To speed up the self-supervised neural network policies training, we decouple physics environment and simulation environment from planning module. We define the process including targets states random initialization, quadrotor states random initialization, targets throwing, decision making, motion planning and targets catching as one step.
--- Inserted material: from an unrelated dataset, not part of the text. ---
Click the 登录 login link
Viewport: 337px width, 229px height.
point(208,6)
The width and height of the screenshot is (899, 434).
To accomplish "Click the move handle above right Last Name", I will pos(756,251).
After decision making, trajectory generation and optimization, we can directly obtain the catching result and trajectory cost by calculating the trajectory terminal state and target motion instead of executing the whole trajectory, which offers great impovement on training speed.

\begin{figure}[t]
	\begin{center}
		\includegraphics[width=1.0\columnwidth]{./figures/rl_decision.pdf}
	\end{center}
	\caption{
		\label{fig:learning}
		The overview of the learning based sequential decision making.
	}
	\vspace{-0.1cm}
\end{figure}

\section{Motion Primitive Trajectory Generation}
In this section, the purpose is to find a trajectory that is closer to the optimal trajectory, considering requirements for catching. First, we introduce the analytic expression method of target trajectory prediction, in which the expression are optimized by online iteration. Then we introduce the method of control effort cost minimum trajectory generation, which uses the results of decision making module as input.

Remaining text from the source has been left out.